> Task to complete: Each entry below is to be copied out exactly and in full.

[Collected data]
· · · ·

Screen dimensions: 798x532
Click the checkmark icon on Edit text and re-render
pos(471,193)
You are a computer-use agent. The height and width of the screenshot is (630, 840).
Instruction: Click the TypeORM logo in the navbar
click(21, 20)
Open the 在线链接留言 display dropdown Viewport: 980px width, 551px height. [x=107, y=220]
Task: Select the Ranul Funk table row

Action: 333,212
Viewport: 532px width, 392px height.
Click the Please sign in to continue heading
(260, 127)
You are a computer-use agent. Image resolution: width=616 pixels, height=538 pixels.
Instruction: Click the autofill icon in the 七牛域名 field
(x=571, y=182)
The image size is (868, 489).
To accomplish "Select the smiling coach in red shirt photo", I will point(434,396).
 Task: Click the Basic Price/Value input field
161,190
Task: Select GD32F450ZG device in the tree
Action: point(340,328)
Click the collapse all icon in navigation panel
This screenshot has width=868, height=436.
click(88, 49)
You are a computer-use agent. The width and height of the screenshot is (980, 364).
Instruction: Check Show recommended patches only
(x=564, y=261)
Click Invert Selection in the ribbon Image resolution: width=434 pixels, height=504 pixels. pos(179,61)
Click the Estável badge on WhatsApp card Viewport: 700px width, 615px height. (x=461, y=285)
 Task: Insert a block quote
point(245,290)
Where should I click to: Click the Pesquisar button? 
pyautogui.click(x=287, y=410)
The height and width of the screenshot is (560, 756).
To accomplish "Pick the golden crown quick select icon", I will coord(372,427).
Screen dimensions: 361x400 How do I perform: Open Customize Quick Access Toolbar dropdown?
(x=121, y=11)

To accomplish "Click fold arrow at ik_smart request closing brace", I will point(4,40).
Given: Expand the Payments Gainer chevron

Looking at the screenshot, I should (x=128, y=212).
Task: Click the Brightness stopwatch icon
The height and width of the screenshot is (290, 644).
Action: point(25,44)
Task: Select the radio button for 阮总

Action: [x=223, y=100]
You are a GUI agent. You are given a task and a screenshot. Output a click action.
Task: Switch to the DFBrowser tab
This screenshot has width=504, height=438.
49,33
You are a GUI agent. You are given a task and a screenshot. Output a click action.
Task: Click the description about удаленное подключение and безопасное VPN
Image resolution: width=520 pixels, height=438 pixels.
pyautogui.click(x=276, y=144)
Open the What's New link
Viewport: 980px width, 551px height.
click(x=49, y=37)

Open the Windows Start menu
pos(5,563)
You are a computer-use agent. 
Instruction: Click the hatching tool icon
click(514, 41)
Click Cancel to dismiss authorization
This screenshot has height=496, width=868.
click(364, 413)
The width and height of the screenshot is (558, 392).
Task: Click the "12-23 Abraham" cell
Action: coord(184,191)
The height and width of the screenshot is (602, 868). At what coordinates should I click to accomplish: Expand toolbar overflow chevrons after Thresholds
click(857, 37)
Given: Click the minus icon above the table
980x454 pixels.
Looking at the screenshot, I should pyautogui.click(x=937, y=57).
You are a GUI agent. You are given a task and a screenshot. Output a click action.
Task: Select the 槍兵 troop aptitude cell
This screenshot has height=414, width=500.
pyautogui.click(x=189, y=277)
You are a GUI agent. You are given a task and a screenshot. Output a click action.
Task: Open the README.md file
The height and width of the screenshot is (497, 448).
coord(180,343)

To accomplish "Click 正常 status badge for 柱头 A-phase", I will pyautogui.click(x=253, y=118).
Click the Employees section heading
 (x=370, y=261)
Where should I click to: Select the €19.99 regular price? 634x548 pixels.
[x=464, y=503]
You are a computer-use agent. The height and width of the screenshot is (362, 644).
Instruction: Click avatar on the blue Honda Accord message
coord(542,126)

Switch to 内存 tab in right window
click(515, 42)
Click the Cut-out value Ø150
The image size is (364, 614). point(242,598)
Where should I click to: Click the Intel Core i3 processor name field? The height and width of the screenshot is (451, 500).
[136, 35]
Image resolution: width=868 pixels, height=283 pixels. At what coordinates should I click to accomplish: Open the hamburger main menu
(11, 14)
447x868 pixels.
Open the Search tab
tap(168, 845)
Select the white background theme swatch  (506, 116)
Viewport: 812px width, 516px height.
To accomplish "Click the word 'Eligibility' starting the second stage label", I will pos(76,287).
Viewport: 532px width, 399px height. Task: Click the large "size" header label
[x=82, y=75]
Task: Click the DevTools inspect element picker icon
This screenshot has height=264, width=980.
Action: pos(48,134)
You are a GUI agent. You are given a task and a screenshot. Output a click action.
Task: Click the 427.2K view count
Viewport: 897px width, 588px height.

· · · ·

> Solution to this task:
Screen dimensions: 798x532
Click the checkmark icon on Edit text and re-render
pos(471,193)
You are a computer-use agent. The height and width of the screenshot is (630, 840).
Instruction: Click the TypeORM logo in the navbar
click(21, 20)
Open the 在线链接留言 display dropdown Viewport: 980px width, 551px height. [x=107, y=220]
Task: Select the Ranul Funk table row

Action: 333,212
Viewport: 532px width, 392px height.
Click the Please sign in to continue heading
(260, 127)
You are a computer-use agent. Image resolution: width=616 pixels, height=538 pixels.
Instruction: Click the autofill icon in the 七牛域名 field
(x=571, y=182)
The image size is (868, 489).
To accomplish "Select the smiling coach in red shirt photo", I will point(434,396).
 Task: Click the Basic Price/Value input field
161,190
Task: Select GD32F450ZG device in the tree
Action: point(340,328)
Click the collapse all icon in navigation panel
This screenshot has width=868, height=436.
click(88, 49)
You are a computer-use agent. The width and height of the screenshot is (980, 364).
Instruction: Check Show recommended patches only
(x=564, y=261)
Click Invert Selection in the ribbon Image resolution: width=434 pixels, height=504 pixels. pos(179,61)
Click the Estável badge on WhatsApp card Viewport: 700px width, 615px height. (x=461, y=285)
 Task: Insert a block quote
point(245,290)
Where should I click to: Click the Pesquisar button? 
pyautogui.click(x=287, y=410)
The height and width of the screenshot is (560, 756).
To accomplish "Pick the golden crown quick select icon", I will coord(372,427).
Screen dimensions: 361x400 How do I perform: Open Customize Quick Access Toolbar dropdown?
(x=121, y=11)

To accomplish "Click fold arrow at ik_smart request closing brace", I will point(4,40).
Given: Expand the Payments Gainer chevron

Looking at the screenshot, I should (x=128, y=212).
Task: Click the Brightness stopwatch icon
The height and width of the screenshot is (290, 644).
Action: point(25,44)
Task: Select the radio button for 阮总

Action: [x=223, y=100]
You are a GUI agent. You are given a task and a screenshot. Output a click action.
Task: Switch to the DFBrowser tab
This screenshot has width=504, height=438.
49,33
You are a GUI agent. You are given a task and a screenshot. Output a click action.
Task: Click the description about удаленное подключение and безопасное VPN
Image resolution: width=520 pixels, height=438 pixels.
pyautogui.click(x=276, y=144)
Open the What's New link
Viewport: 980px width, 551px height.
click(x=49, y=37)

Open the Windows Start menu
pos(5,563)
You are a computer-use agent. 
Instruction: Click the hatching tool icon
click(514, 41)
Click Cancel to dismiss authorization
This screenshot has height=496, width=868.
click(364, 413)
The width and height of the screenshot is (558, 392).
Task: Click the "12-23 Abraham" cell
Action: coord(184,191)
The height and width of the screenshot is (602, 868). At what coordinates should I click to accomplish: Expand toolbar overflow chevrons after Thresholds
click(857, 37)
Given: Click the minus icon above the table
980x454 pixels.
Looking at the screenshot, I should pyautogui.click(x=937, y=57).
You are a GUI agent. You are given a task and a screenshot. Output a click action.
Task: Select the 槍兵 troop aptitude cell
This screenshot has height=414, width=500.
pyautogui.click(x=189, y=277)
You are a GUI agent. You are given a task and a screenshot. Output a click action.
Task: Open the README.md file
The height and width of the screenshot is (497, 448).
coord(180,343)

To accomplish "Click 正常 status badge for 柱头 A-phase", I will pyautogui.click(x=253, y=118).
Click the Employees section heading
 (x=370, y=261)
Where should I click to: Select the €19.99 regular price? 634x548 pixels.
[x=464, y=503]
You are a computer-use agent. The height and width of the screenshot is (362, 644).
Instruction: Click avatar on the blue Honda Accord message
coord(542,126)

Switch to 内存 tab in right window
click(515, 42)
Click the Cut-out value Ø150
The image size is (364, 614). point(242,598)
Where should I click to: Click the Intel Core i3 processor name field? The height and width of the screenshot is (451, 500).
[136, 35]
Image resolution: width=868 pixels, height=283 pixels. At what coordinates should I click to accomplish: Open the hamburger main menu
(11, 14)
447x868 pixels.
Open the Search tab
tap(168, 845)
Select the white background theme swatch  (506, 116)
Viewport: 812px width, 516px height.
To accomplish "Click the word 'Eligibility' starting the second stage label", I will pos(76,287).
Viewport: 532px width, 399px height. Task: Click the large "size" header label
[x=82, y=75]
Task: Click the DevTools inspect element picker icon
This screenshot has height=264, width=980.
Action: pos(48,134)
You are a GUI agent. You are given a task and a screenshot. Output a click action.
Task: Click the 427.2K view count
Viewport: 897px width, 588px height.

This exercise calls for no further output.